# Goal:
Render everything from the line containing "I will coord(164,128)." down to the line containing "point(282,122)" as a numbered list, skipping blank lines.

[Records from a data collection]
-*-
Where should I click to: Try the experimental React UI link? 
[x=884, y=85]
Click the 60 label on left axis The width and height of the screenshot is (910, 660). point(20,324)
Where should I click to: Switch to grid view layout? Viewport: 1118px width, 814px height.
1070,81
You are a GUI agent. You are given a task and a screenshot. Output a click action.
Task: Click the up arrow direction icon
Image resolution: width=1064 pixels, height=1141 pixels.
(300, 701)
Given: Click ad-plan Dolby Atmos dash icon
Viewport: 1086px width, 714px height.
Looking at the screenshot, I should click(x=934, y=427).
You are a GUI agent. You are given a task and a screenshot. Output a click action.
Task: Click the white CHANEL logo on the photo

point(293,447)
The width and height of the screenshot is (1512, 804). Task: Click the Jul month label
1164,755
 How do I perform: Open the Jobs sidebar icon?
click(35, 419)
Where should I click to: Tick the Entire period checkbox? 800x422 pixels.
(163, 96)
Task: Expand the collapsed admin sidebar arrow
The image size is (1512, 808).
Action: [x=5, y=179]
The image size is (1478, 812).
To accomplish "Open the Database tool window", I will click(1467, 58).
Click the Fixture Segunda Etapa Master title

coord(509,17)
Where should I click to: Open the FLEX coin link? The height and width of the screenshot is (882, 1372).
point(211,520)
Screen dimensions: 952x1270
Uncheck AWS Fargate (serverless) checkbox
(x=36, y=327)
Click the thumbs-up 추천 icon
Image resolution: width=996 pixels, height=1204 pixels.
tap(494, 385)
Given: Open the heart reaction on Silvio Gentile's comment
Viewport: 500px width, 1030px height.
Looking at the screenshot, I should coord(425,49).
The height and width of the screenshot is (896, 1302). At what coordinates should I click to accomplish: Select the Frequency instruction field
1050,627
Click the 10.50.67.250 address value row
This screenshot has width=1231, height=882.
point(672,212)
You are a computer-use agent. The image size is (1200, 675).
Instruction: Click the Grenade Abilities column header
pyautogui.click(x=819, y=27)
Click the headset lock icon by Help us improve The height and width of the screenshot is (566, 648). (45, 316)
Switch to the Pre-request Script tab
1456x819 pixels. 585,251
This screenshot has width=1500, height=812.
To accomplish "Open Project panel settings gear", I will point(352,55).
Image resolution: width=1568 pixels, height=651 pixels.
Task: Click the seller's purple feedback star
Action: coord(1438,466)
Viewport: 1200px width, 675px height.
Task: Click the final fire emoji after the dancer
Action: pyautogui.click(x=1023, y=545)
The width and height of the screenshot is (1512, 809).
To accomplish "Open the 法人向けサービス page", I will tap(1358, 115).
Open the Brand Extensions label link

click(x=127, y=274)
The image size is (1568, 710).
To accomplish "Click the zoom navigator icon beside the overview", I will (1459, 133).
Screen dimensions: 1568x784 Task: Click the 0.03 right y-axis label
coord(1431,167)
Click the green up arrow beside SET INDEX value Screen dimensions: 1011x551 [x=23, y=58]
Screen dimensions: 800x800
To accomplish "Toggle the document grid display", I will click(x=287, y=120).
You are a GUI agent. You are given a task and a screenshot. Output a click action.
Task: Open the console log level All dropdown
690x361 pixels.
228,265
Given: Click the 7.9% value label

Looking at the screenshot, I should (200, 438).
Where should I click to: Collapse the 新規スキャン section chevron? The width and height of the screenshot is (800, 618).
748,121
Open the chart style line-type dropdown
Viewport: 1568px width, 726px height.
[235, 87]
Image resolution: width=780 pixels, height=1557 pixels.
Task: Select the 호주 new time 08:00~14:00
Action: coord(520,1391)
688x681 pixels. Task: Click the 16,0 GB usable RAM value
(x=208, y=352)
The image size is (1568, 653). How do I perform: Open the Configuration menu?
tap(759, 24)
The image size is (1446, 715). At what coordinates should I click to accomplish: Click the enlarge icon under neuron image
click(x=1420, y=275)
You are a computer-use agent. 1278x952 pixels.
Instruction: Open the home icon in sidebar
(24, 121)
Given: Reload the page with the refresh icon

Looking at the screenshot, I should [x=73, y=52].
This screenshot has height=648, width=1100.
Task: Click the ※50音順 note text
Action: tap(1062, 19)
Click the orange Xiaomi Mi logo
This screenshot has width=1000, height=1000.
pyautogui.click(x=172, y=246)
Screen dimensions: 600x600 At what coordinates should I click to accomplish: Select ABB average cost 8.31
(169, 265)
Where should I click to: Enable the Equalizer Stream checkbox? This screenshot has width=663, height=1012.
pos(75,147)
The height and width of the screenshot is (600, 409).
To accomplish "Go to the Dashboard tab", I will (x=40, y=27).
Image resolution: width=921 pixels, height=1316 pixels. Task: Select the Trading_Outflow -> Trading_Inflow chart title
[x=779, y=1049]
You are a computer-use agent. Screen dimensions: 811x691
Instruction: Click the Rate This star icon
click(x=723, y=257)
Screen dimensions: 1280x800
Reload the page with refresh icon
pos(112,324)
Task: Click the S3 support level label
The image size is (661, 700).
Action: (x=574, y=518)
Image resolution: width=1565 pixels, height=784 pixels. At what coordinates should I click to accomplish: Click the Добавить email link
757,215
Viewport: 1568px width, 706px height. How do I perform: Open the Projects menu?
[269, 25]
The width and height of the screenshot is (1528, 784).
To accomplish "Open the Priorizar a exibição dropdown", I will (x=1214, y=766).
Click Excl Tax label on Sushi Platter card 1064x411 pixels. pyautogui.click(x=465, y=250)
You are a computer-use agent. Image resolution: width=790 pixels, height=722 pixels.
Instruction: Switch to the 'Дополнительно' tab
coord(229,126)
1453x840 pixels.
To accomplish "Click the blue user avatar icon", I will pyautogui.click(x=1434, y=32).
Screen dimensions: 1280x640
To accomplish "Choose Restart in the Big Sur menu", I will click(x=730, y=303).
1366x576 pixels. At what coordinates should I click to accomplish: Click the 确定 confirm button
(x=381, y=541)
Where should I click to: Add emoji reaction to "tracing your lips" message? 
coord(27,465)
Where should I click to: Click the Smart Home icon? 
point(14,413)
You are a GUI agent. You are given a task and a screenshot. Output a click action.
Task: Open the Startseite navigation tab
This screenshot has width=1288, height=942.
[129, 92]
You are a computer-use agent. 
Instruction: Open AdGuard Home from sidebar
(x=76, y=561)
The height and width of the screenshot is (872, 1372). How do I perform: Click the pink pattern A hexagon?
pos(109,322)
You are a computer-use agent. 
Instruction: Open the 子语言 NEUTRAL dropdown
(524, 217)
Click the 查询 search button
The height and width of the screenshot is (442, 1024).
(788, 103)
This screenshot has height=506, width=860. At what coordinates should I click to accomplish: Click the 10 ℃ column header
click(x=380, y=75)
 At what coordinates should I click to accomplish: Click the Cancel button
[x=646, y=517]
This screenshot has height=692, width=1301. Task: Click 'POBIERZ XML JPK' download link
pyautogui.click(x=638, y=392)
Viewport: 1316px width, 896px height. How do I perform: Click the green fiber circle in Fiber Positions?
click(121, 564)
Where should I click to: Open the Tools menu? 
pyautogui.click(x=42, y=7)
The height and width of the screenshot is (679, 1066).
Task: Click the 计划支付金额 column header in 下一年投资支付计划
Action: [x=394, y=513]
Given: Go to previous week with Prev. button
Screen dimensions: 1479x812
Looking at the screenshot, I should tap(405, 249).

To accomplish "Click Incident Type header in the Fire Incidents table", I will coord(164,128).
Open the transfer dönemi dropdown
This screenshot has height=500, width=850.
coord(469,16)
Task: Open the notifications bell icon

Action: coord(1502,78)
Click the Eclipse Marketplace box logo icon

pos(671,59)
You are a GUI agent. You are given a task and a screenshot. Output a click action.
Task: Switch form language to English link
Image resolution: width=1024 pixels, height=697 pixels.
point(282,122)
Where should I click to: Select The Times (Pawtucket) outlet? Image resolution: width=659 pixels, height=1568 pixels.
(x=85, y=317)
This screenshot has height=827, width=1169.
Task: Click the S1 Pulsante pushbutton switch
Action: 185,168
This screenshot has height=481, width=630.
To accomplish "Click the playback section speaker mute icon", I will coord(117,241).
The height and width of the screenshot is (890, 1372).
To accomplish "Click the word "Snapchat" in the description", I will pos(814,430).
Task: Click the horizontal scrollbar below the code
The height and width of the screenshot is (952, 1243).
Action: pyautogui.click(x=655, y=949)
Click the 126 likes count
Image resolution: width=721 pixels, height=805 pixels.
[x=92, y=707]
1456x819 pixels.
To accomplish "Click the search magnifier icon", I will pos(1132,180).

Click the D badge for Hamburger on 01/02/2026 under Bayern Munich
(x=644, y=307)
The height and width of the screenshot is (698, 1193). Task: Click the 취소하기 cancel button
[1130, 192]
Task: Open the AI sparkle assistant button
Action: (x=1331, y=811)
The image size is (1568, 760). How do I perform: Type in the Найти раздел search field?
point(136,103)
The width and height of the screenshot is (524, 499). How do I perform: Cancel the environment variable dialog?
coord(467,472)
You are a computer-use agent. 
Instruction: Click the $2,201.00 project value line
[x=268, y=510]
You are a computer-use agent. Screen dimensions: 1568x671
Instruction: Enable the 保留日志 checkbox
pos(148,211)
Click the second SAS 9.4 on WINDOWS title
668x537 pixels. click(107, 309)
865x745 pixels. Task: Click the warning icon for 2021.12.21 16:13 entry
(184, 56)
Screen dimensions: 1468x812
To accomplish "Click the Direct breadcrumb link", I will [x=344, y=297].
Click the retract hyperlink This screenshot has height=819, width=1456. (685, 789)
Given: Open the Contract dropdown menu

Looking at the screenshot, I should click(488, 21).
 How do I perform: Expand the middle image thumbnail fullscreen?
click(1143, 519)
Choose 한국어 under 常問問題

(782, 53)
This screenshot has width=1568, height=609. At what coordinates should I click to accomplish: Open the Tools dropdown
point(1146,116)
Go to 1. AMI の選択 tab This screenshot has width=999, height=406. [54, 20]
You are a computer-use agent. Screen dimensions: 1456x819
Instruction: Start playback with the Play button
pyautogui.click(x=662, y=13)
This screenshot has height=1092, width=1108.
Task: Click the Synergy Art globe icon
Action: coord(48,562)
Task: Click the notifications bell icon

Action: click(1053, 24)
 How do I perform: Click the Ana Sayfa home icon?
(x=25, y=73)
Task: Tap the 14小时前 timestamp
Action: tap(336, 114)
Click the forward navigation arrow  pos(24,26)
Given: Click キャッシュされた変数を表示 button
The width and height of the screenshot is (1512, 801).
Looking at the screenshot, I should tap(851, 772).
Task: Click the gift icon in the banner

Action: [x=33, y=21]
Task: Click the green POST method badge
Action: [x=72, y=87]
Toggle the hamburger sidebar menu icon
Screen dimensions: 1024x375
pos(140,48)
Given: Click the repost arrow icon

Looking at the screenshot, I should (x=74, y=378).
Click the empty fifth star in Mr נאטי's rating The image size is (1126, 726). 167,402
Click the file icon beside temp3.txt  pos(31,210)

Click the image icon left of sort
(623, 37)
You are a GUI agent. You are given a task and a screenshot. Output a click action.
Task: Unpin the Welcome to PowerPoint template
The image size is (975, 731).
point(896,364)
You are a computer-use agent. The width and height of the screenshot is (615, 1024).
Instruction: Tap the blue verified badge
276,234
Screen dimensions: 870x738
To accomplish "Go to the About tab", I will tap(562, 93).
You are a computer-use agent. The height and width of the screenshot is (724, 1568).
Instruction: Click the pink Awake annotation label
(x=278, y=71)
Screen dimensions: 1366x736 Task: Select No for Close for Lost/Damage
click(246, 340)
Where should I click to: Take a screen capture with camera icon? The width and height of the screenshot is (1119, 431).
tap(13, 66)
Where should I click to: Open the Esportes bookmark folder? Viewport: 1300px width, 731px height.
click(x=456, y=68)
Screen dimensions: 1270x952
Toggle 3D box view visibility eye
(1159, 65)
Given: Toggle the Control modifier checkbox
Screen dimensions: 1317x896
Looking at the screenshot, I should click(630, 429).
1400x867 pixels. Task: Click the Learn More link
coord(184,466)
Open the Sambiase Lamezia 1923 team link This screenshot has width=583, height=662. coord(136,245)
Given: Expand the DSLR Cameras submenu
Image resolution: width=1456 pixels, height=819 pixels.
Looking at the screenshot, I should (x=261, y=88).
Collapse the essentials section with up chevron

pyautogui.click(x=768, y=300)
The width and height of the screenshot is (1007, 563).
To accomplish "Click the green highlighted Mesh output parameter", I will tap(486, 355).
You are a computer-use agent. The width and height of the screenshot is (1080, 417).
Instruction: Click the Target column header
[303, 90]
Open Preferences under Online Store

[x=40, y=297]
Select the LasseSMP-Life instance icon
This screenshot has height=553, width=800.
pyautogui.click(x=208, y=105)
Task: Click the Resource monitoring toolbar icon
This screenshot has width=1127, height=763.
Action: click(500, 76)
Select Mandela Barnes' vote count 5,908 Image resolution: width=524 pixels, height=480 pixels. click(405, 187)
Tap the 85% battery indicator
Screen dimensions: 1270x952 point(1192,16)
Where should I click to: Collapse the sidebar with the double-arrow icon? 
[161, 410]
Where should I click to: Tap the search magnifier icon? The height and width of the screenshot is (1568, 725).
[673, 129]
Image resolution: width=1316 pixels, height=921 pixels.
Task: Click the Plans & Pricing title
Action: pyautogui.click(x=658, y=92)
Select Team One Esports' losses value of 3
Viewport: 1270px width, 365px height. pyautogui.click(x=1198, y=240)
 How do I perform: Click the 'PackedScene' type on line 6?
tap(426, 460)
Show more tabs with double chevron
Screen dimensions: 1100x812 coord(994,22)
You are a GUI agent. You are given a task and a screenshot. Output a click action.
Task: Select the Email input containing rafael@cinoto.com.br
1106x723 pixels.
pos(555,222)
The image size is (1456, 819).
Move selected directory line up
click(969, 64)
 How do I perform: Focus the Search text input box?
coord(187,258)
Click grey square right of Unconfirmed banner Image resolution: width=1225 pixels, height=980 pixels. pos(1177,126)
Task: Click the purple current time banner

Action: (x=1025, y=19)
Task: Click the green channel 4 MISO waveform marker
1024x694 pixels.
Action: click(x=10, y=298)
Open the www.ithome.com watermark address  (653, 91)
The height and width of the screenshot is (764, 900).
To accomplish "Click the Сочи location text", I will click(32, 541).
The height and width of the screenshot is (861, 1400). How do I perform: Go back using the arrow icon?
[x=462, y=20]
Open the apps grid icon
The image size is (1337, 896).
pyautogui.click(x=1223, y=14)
-*-
# Problem solution:
1. To accomplish "Click Incident Type header in the Fire Incidents table", I will coord(164,128).
2. Open the transfer dönemi dropdown
3. This screenshot has height=500, width=850.
4. coord(469,16)
5. Task: Open the notifications bell icon
6. Action: coord(1502,78)
7. Click the Eclipse Marketplace box logo icon
8. pos(671,59)
9. You are a GUI agent. You are given a task and a screenshot. Output a click action.
10. Task: Switch form language to English link
11. Image resolution: width=1024 pixels, height=697 pixels.
12. point(282,122)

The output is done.